Work instructions: Quote all of the data below exactly, please.
===== Records for the exercise
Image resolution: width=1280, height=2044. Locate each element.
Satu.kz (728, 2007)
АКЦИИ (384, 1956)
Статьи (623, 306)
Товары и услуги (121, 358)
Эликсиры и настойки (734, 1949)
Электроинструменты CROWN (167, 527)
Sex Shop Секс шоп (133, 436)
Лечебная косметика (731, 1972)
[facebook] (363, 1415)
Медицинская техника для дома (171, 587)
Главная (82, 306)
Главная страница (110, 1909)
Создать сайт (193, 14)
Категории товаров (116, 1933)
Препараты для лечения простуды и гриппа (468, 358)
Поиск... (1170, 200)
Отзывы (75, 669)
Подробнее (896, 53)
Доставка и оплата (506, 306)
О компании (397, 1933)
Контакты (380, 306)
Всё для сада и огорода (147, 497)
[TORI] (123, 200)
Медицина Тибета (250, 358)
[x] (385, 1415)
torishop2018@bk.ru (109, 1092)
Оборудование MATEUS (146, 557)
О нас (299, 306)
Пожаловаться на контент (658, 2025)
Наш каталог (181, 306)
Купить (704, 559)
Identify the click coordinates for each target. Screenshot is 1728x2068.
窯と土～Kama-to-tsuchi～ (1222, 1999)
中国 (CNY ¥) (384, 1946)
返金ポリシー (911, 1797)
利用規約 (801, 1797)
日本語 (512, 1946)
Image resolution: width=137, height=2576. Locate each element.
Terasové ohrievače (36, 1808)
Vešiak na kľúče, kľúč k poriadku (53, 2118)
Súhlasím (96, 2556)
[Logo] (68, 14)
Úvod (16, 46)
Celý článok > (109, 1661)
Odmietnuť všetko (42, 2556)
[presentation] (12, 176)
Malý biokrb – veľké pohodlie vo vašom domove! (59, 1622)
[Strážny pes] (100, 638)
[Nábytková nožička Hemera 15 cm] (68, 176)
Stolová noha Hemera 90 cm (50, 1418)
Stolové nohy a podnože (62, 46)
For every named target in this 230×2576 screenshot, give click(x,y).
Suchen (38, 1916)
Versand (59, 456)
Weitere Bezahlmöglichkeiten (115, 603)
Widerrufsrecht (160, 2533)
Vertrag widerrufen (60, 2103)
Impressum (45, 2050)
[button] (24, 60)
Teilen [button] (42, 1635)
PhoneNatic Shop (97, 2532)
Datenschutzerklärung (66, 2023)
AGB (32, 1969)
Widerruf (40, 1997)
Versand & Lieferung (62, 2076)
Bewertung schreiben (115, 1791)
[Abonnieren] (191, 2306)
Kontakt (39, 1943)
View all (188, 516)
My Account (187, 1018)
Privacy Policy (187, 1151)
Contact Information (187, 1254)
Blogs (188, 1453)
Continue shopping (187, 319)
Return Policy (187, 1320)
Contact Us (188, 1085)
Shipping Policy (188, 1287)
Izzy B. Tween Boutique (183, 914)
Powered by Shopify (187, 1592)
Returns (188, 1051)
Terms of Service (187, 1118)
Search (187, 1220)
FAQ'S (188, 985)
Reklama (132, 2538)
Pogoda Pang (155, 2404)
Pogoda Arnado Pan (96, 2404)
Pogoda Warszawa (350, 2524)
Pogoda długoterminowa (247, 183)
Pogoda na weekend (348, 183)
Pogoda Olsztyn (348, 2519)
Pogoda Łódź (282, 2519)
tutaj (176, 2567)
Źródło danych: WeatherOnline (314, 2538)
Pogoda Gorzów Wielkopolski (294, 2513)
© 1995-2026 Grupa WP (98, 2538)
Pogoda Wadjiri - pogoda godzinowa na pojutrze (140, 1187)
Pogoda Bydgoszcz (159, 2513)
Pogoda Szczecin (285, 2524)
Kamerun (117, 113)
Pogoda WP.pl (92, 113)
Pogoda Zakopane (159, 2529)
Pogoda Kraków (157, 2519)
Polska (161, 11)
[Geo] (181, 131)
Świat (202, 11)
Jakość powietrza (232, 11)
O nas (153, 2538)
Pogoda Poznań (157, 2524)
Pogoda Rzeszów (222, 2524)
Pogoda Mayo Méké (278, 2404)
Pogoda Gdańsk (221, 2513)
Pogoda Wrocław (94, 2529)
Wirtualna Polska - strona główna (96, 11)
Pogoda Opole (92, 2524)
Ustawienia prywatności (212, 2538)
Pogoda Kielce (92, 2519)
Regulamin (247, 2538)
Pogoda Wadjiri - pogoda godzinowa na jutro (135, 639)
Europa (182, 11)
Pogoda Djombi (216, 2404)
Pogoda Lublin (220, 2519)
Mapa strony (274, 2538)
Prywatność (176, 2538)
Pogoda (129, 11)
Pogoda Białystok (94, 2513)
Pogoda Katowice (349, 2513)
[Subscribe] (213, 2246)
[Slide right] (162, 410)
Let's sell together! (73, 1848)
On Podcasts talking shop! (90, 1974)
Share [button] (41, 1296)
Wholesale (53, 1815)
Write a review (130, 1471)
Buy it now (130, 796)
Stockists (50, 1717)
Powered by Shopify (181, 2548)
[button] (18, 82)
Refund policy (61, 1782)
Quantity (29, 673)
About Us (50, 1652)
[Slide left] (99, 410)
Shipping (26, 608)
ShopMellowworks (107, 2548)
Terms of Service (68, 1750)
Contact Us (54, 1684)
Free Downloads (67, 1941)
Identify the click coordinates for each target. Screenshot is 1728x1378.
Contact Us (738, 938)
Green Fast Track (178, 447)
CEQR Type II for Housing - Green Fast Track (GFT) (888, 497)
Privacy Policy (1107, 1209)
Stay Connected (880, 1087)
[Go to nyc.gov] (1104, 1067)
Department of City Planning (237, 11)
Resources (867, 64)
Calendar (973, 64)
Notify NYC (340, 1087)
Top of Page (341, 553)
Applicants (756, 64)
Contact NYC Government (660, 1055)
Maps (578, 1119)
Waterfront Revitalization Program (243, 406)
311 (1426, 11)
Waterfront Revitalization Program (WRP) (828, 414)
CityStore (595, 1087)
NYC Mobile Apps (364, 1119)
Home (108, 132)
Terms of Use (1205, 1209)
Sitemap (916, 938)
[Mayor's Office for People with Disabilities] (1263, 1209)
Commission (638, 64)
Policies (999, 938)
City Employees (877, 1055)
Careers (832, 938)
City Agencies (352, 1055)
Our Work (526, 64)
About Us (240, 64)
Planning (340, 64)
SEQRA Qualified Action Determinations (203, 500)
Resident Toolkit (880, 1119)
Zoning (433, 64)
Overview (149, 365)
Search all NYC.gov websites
==========
Response area:
Image resolution: width=1280, height=2044. Locate each element.
Satu.kz (728, 2007)
АКЦИИ (384, 1956)
Статьи (623, 306)
Товары и услуги (121, 358)
Эликсиры и настойки (734, 1949)
Электроинструменты CROWN (167, 527)
Sex Shop Секс шоп (133, 436)
Лечебная косметика (731, 1972)
[facebook] (363, 1415)
Медицинская техника для дома (171, 587)
Главная (82, 306)
Главная страница (110, 1909)
Создать сайт (193, 14)
Категории товаров (116, 1933)
Препараты для лечения простуды и гриппа (468, 358)
Поиск... (1170, 200)
Отзывы (75, 669)
Подробнее (896, 53)
Доставка и оплата (506, 306)
О компании (397, 1933)
Контакты (380, 306)
Всё для сада и огорода (147, 497)
[TORI] (123, 200)
Медицина Тибета (250, 358)
[x] (385, 1415)
torishop2018@bk.ru (109, 1092)
Оборудование MATEUS (146, 557)
О нас (299, 306)
Пожаловаться на контент (658, 2025)
Наш каталог (181, 306)
Купить (704, 559)
Identify the click coordinates for each target. Screenshot is 1728x2068.
窯と土～Kama-to-tsuchi～ (1222, 1999)
中国 (CNY ¥) (384, 1946)
返金ポリシー (911, 1797)
利用規約 (801, 1797)
日本語 (512, 1946)
Image resolution: width=137, height=2576. Locate each element.
Terasové ohrievače (36, 1808)
Vešiak na kľúče, kľúč k poriadku (53, 2118)
Súhlasím (96, 2556)
[Logo] (68, 14)
Úvod (16, 46)
Celý článok > (109, 1661)
Odmietnuť všetko (42, 2556)
[presentation] (12, 176)
Malý biokrb – veľké pohodlie vo vašom domove! (59, 1622)
[Strážny pes] (100, 638)
[Nábytková nožička Hemera 15 cm] (68, 176)
Stolová noha Hemera 90 cm (50, 1418)
Stolové nohy a podnože (62, 46)
For every named target in this 230×2576 screenshot, give click(x,y).
Suchen (38, 1916)
Versand (59, 456)
Weitere Bezahlmöglichkeiten (115, 603)
Widerrufsrecht (160, 2533)
Vertrag widerrufen (60, 2103)
Impressum (45, 2050)
[button] (24, 60)
Teilen [button] (42, 1635)
PhoneNatic Shop (97, 2532)
Datenschutzerklärung (66, 2023)
AGB (32, 1969)
Widerruf (40, 1997)
Versand & Lieferung (62, 2076)
Bewertung schreiben (115, 1791)
[Abonnieren] (191, 2306)
Kontakt (39, 1943)
View all (188, 516)
My Account (187, 1018)
Privacy Policy (187, 1151)
Contact Information (187, 1254)
Blogs (188, 1453)
Continue shopping (187, 319)
Return Policy (187, 1320)
Contact Us (188, 1085)
Shipping Policy (188, 1287)
Izzy B. Tween Boutique (183, 914)
Powered by Shopify (187, 1592)
Returns (188, 1051)
Terms of Service (187, 1118)
Search (187, 1220)
FAQ'S (188, 985)
Reklama (132, 2538)
Pogoda Pang (155, 2404)
Pogoda Arnado Pan (96, 2404)
Pogoda Warszawa (350, 2524)
Pogoda długoterminowa (247, 183)
Pogoda na weekend (348, 183)
Pogoda Olsztyn (348, 2519)
Pogoda Łódź (282, 2519)
tutaj (176, 2567)
Źródło danych: WeatherOnline (314, 2538)
Pogoda Gorzów Wielkopolski (294, 2513)
© 1995-2026 Grupa WP (98, 2538)
Pogoda Wadjiri - pogoda godzinowa na pojutrze (140, 1187)
Pogoda Bydgoszcz (159, 2513)
Pogoda Szczecin (285, 2524)
Kamerun (117, 113)
Pogoda WP.pl (92, 113)
Pogoda Zakopane (159, 2529)
Pogoda Kraków (157, 2519)
Polska (161, 11)
[Geo] (181, 131)
Świat (202, 11)
Jakość powietrza (232, 11)
O nas (153, 2538)
Pogoda Poznań (157, 2524)
Pogoda Rzeszów (222, 2524)
Pogoda Mayo Méké (278, 2404)
Pogoda Gdańsk (221, 2513)
Pogoda Wrocław (94, 2529)
Wirtualna Polska - strona główna (96, 11)
Pogoda Opole (92, 2524)
Ustawienia prywatności (212, 2538)
Pogoda Kielce (92, 2519)
Regulamin (247, 2538)
Pogoda Wadjiri - pogoda godzinowa na jutro (135, 639)
Europa (182, 11)
Pogoda Djombi (216, 2404)
Pogoda Lublin (220, 2519)
Mapa strony (274, 2538)
Prywatność (176, 2538)
Pogoda (129, 11)
Pogoda Białystok (94, 2513)
Pogoda Katowice (349, 2513)
[Subscribe] (213, 2246)
[Slide right] (162, 410)
Let's sell together! (73, 1848)
On Podcasts talking shop! (90, 1974)
Share [button] (41, 1296)
Wholesale (53, 1815)
Write a review (130, 1471)
Buy it now (130, 796)
Stockists (50, 1717)
Powered by Shopify (181, 2548)
[button] (18, 82)
Refund policy (61, 1782)
Quantity (29, 673)
About Us (50, 1652)
[Slide left] (99, 410)
Shipping (26, 608)
ShopMellowworks (107, 2548)
Terms of Service (68, 1750)
Contact Us (54, 1684)
Free Downloads (67, 1941)
Identify the click coordinates for each target. Screenshot is 1728x1378.
Contact Us (738, 938)
Green Fast Track (178, 447)
CEQR Type II for Housing - Green Fast Track (GFT) (888, 497)
Privacy Policy (1107, 1209)
Stay Connected (880, 1087)
[Go to nyc.gov] (1104, 1067)
Department of City Planning (237, 11)
Resources (867, 64)
Calendar (973, 64)
Notify NYC (340, 1087)
Top of Page (341, 553)
Applicants (756, 64)
Contact NYC Government (660, 1055)
Maps (578, 1119)
Waterfront Revitalization Program (243, 406)
311 (1426, 11)
Waterfront Revitalization Program (WRP) (828, 414)
CityStore (595, 1087)
NYC Mobile Apps (364, 1119)
Home (108, 132)
Terms of Use (1205, 1209)
Sitemap (916, 938)
[Mayor's Office for People with Disabilities] (1263, 1209)
Commission (638, 64)
Policies (999, 938)
City Employees (877, 1055)
Careers (832, 938)
City Agencies (352, 1055)
Our Work (526, 64)
About Us (240, 64)
Planning (340, 64)
SEQRA Qualified Action Determinations (203, 500)
Resident Toolkit (880, 1119)
Zoning (433, 64)
Overview (149, 365)
Search all NYC.gov websites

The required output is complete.